I usually opt for the adorable Fiat 500 (with sunroof) if I can get it. I’m a very large  woman, but even with my loooong legs, that car is comfy. It is perfect for a couple and a few pieces of luggage. Last year I got a zippy one in sky blue. The guy at the desk winked at me as he handed over the keys and said “You’re going to look cute in this one.” Did I mention that being nice to the people at the desk is a good idea?

 How the Check Out Works

Just like in the US, car rental in Europe is straightforward. Once you arrive at the rental office you will hand over your voucher, credit card and driver’s license. For most major European countries, you just need your normal state-issued driver’s license to rent a car, not the International License that is offered by AAA. After your paperwork is settled (I’ll touch on insurance in a separate post) you will receive either keys and a lot space number, or just the papers which you’ll exchange for keys in the garage. By keys, I mean whatever functions as keys these days. I’ve gotten a little fob on a keychain or, most recently, a thick card that slid in the dashboard. Many cars in Europe are now push button, rather than turn-key.

I like to sit in my car for a good long time before leaving. I will check every button and make sure I know where things are. The release for the hood, trunk and gas can be mysterious, so it’s better to figure that out while there is someone around to assist you. A piece of sound advice– ask which kind of gas the car uses and have the attendant write it down in the local language on your paperwork. You will find that there are several kinds of gas at stations and it may not be clear which you will use, ask before you go!

I don’t bring a GPS with me as I don’t own one, but you can rent one and have it installed in the car if you want it. I use my iPhone and Google maps with vocal directions. More on that later, but if you’re using a phone, see if you can get a car with a USB plug in the dash. It’s pretty standard these days to have that and some cars will display the map on your phone on the dashboard monitor, which is a great help.

Car rental in Europe is the easy part. What’s left? Time to hit the road and have your adventure! But wait, those road signs look funny. And the markings on the road are different. Geez, they drive fast! How does parking work? All this and more coming up next!


About sarahinitalia@yahoo.com

Sarah Murdoch is a tour guide and guidebook writer for Rick Steves Europe. Her blog, Adventures with Sarah, focuses on packing tips, travel stories and advice for planning the best trip possible.

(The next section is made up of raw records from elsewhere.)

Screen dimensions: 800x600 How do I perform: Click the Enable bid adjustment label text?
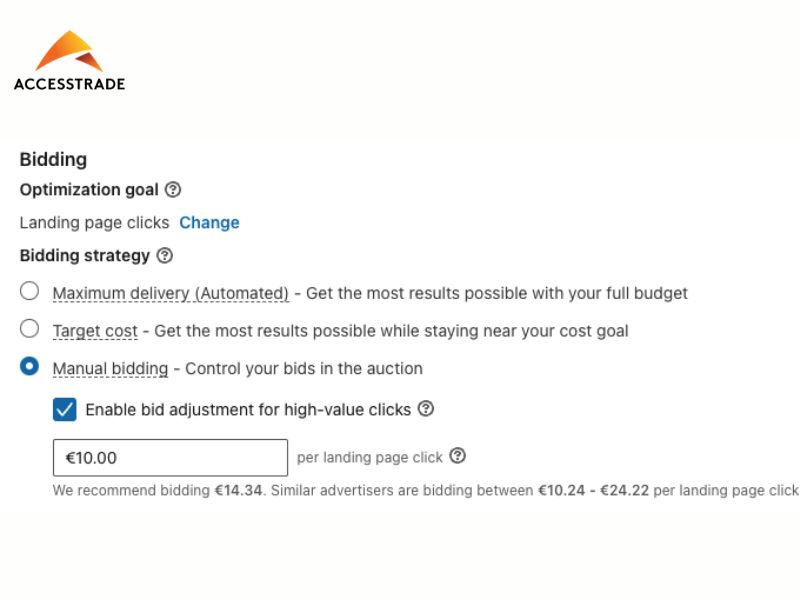point(248,409)
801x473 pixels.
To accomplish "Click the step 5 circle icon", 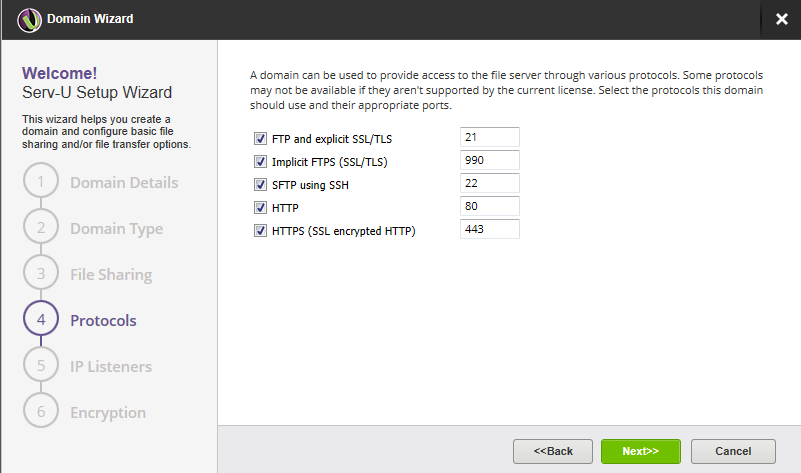I will tap(41, 367).
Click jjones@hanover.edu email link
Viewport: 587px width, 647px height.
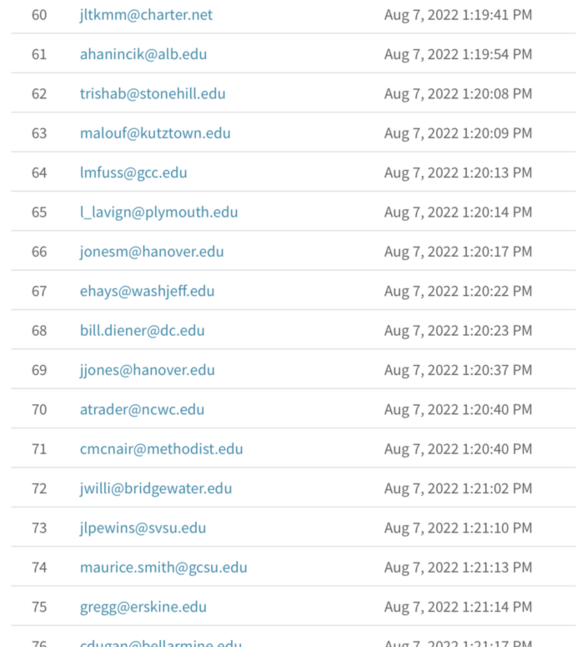(x=147, y=370)
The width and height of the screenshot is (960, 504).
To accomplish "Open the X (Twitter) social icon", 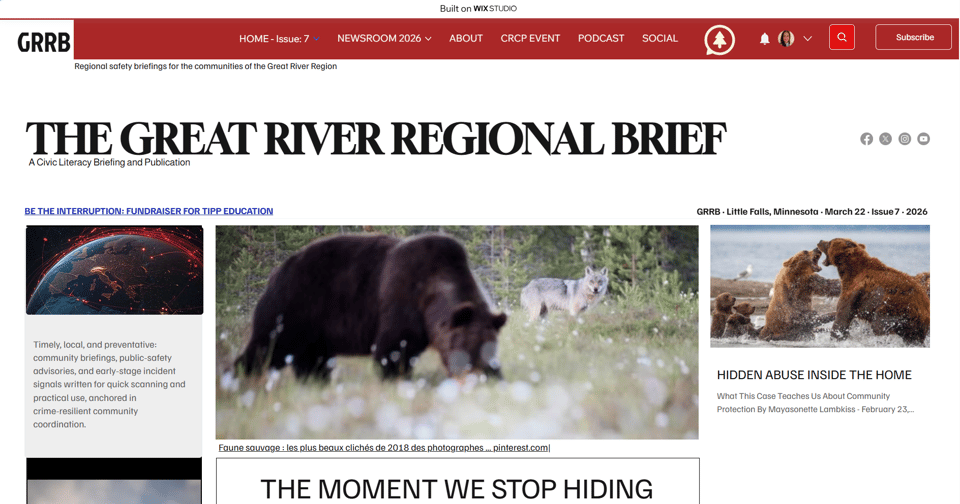I will (x=885, y=139).
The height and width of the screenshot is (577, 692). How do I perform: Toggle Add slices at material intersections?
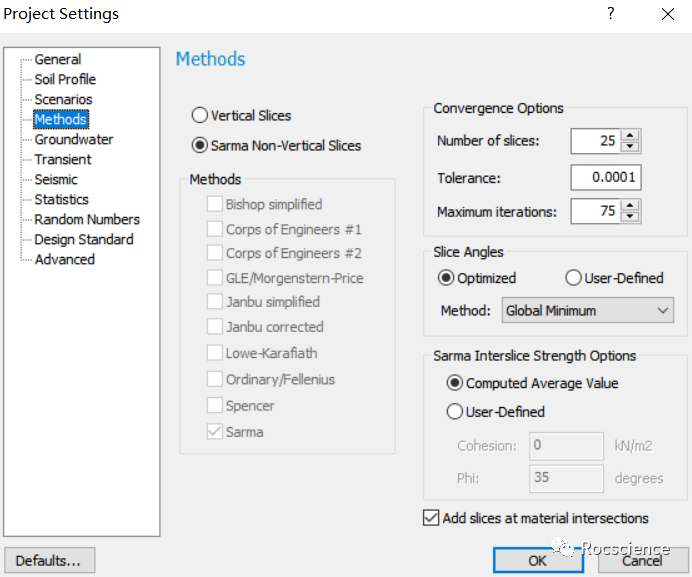[x=431, y=518]
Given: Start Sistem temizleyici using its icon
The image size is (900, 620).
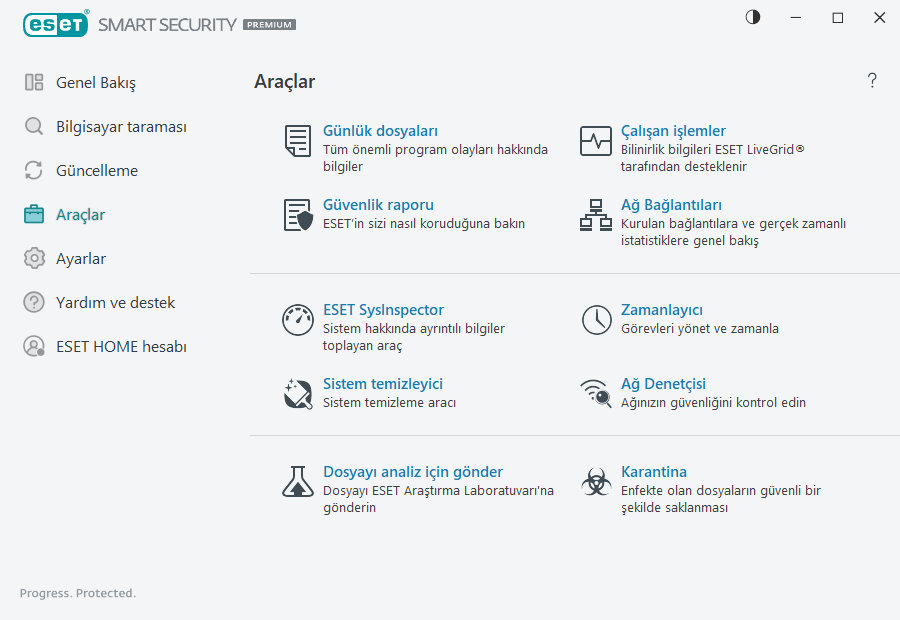Looking at the screenshot, I should tap(297, 393).
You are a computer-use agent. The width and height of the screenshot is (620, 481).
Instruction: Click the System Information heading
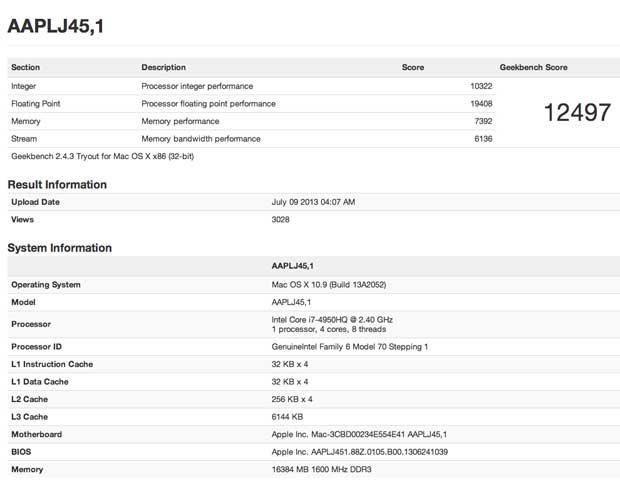59,248
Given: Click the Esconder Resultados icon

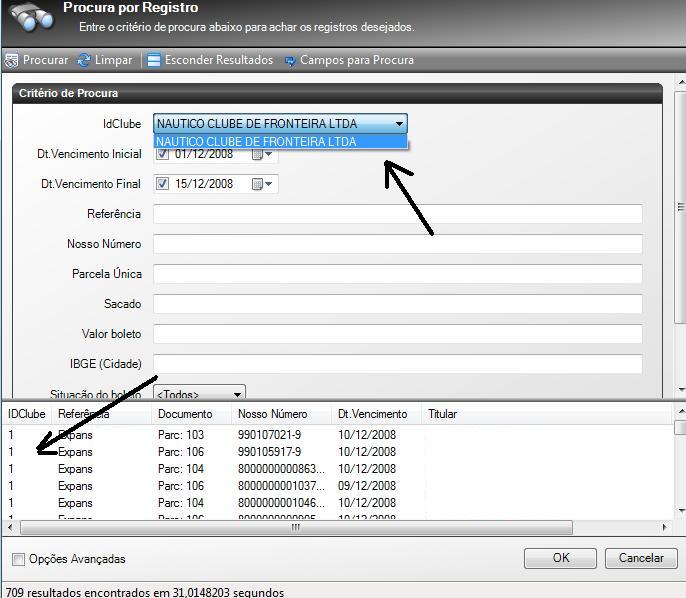Looking at the screenshot, I should [154, 60].
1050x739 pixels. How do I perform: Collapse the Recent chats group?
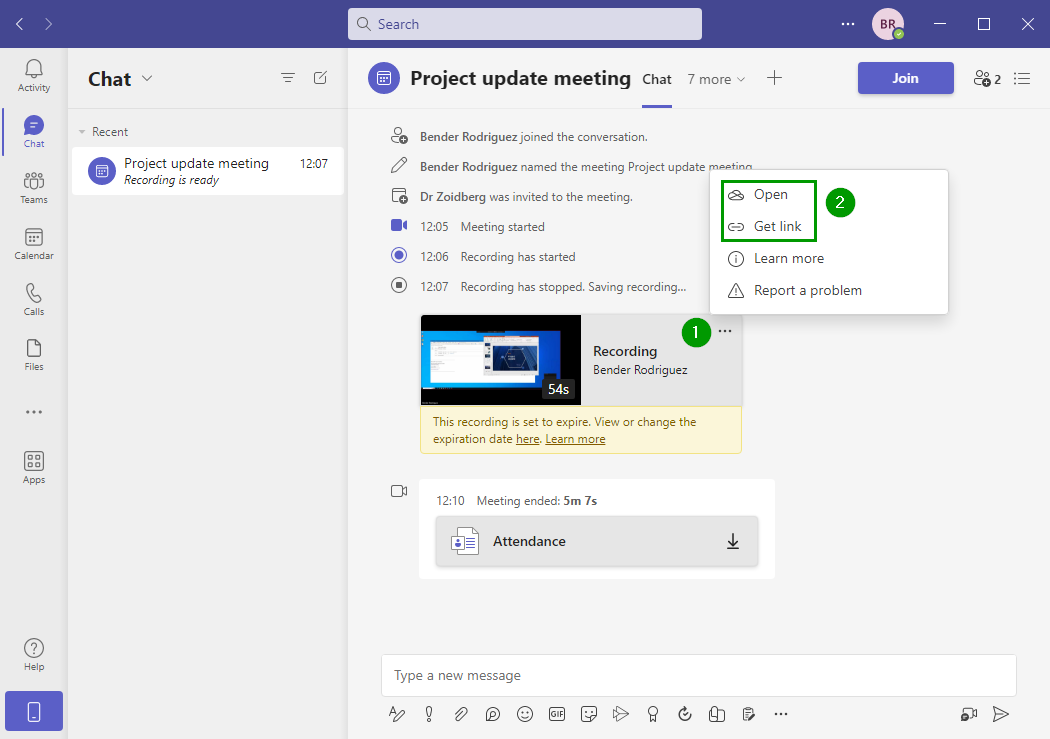coord(83,132)
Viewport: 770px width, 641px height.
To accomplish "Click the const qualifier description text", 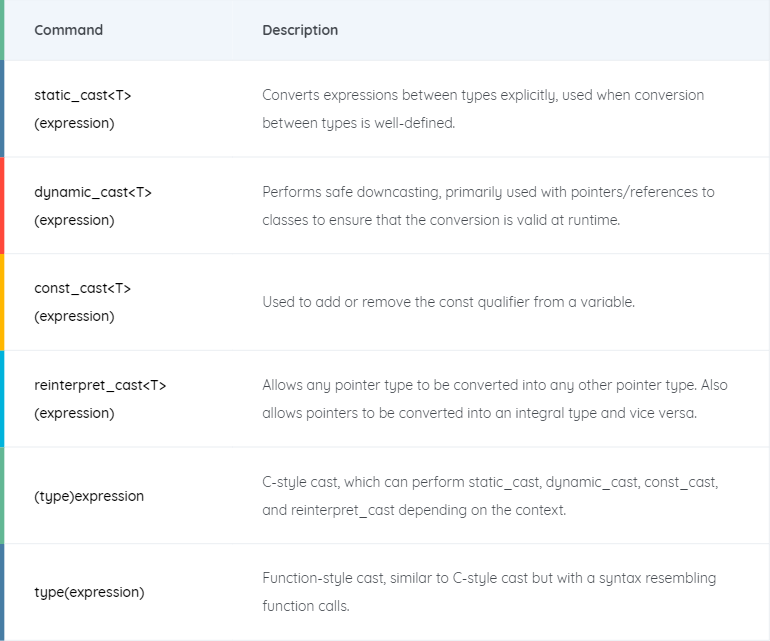I will pyautogui.click(x=448, y=302).
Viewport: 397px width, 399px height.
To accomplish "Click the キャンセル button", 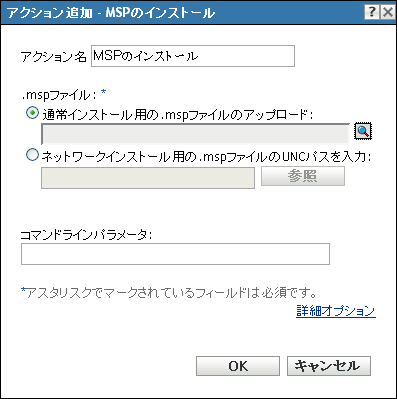I will click(x=329, y=366).
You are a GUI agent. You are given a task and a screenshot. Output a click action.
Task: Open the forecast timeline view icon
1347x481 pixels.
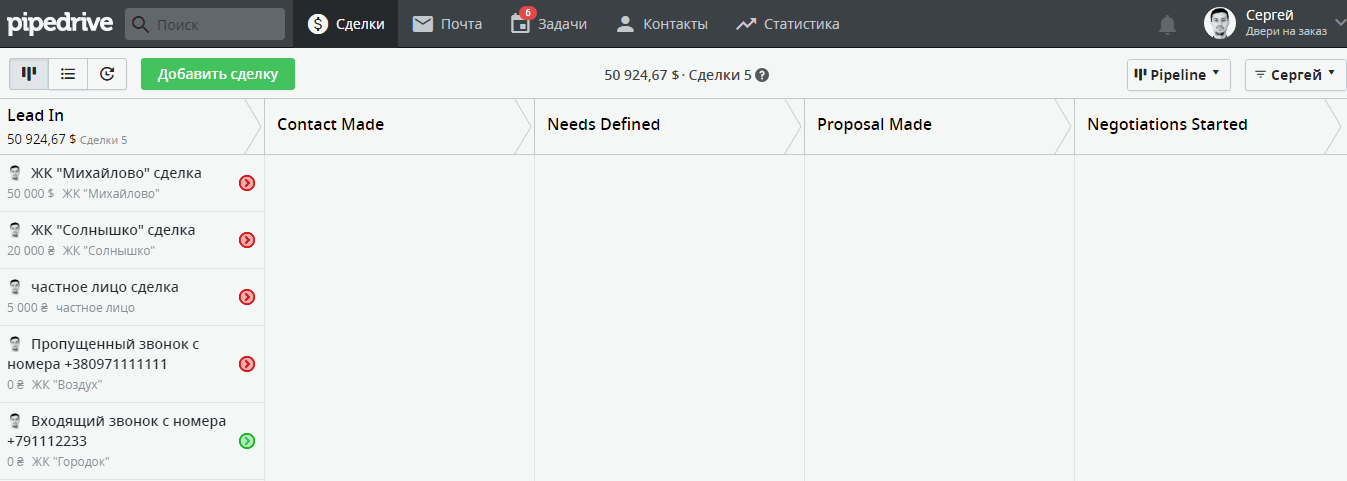pos(107,74)
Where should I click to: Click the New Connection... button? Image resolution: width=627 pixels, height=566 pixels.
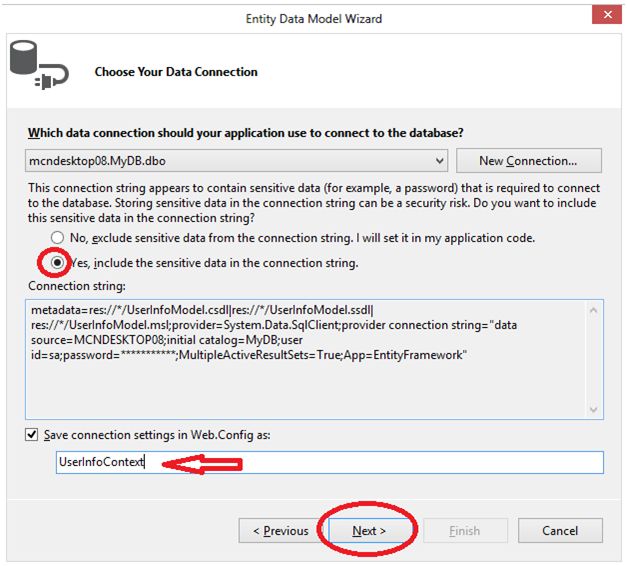pyautogui.click(x=528, y=161)
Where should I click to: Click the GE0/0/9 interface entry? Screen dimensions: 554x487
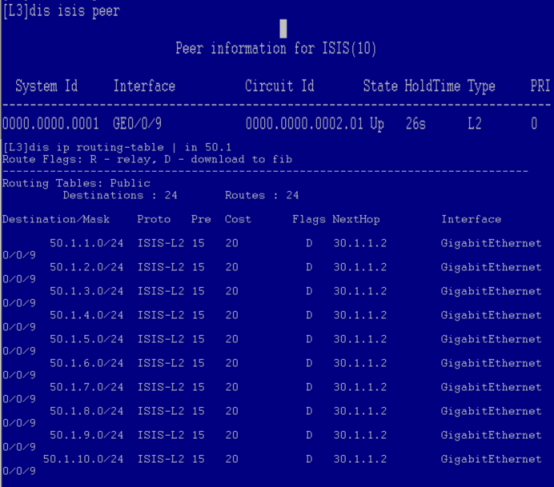coord(137,124)
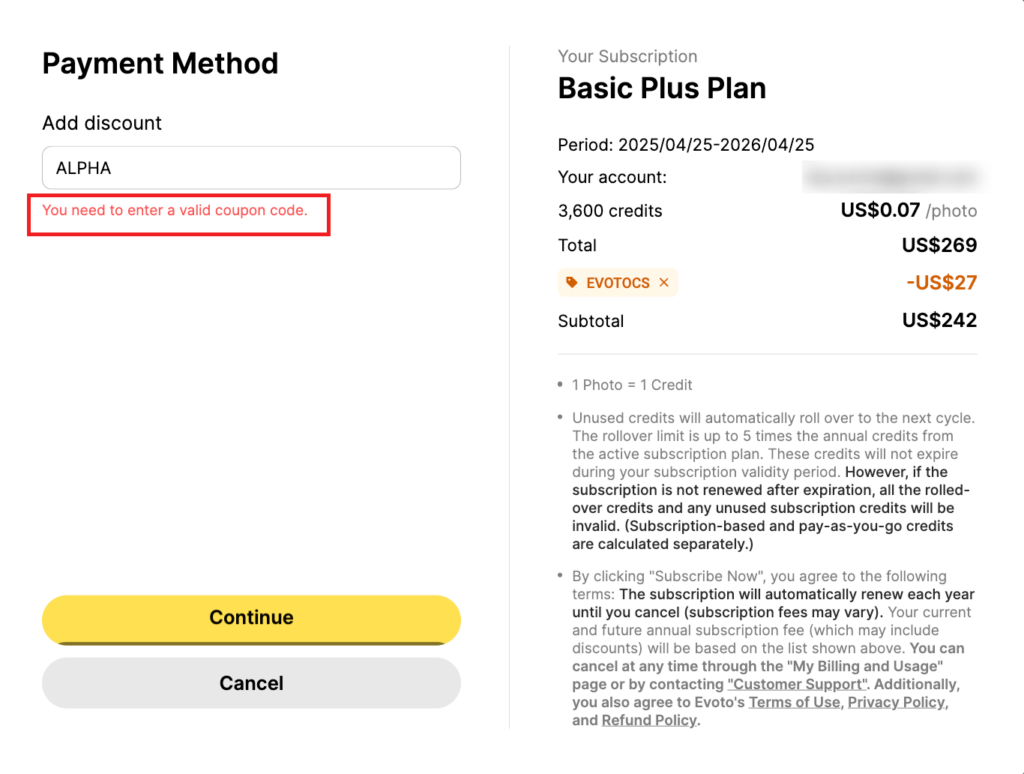1024x774 pixels.
Task: Click the invalid coupon code error message
Action: tap(175, 210)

6 thoughts on “Car Rental in Europe

  • Rowan Rafferty

    A great option to rental is leasing. Particularly popular in France, affording a range of French vehicles, a good range of styles and brand new! A 3-4 weeks minimum lease, is required; the equivalent of “one-way-rental” is available with a minor premium. We did a Paris pick up and Rome drop off , no problem. For better daily rates, definitely worth a look.

  • Tom

    Last year we traded homes with a young couple from the Stoke Newington (northeast) part of London. They didn’t own a car but we wanted to go to the Lake District for a few days. Car rental agencies weren’t nearby in their neighborhood but we found an Enterprise agency several miles away. We called to be sure we were in their range and found that we were. They drove 20 minutes to pick us up and another 20 minutes to drop us back four days later. They couldn’t have been nicer.

    BTW – we can drive stick shifts, but wouldn’t consider it in England. Being on the other side of the road is enough to think about while we drive.

  • Kristin

    Great tip about finding out what gas the car takes and how that looks In print. We are renting cars in several countries in Europe this summer and that piece of advice just saved us some confusion we would not have thought about before it was too late! Thank you.